# WORK INSTRUCTIONS
Copy the data exactly. Images are to be left out.

Records excerpted from a collection
:::
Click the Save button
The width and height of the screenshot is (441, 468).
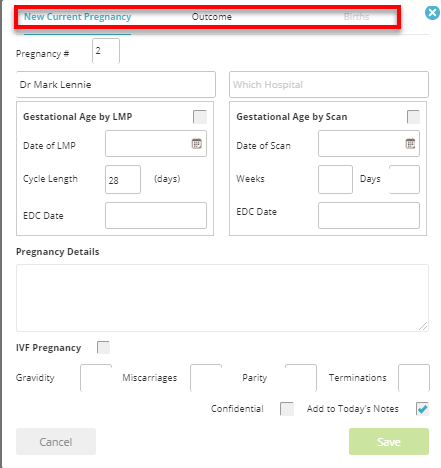[389, 442]
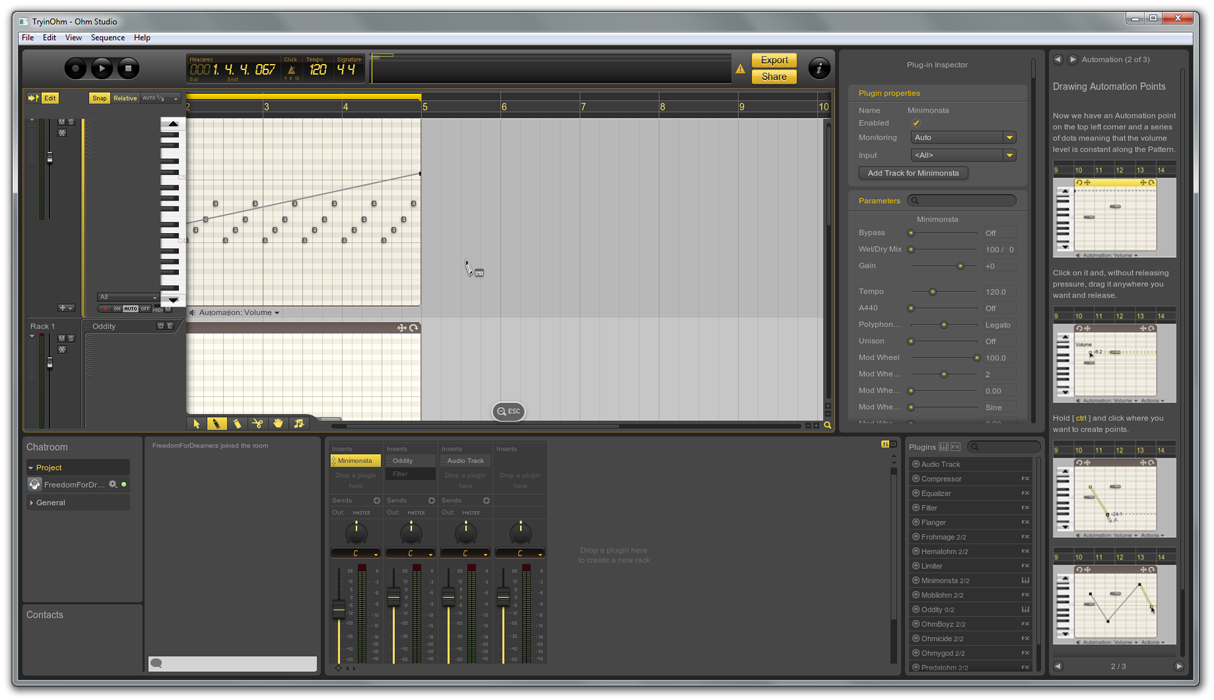Viewport: 1214px width, 700px height.
Task: Open the Input dropdown showing <All>
Action: click(x=962, y=155)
:::
# TASK ANSWER
Click the Save button
The width and height of the screenshot is (441, 468).
[389, 442]
Viewport: 1214px width, 700px height.
Task: Open the Input dropdown showing <All>
Action: click(x=962, y=155)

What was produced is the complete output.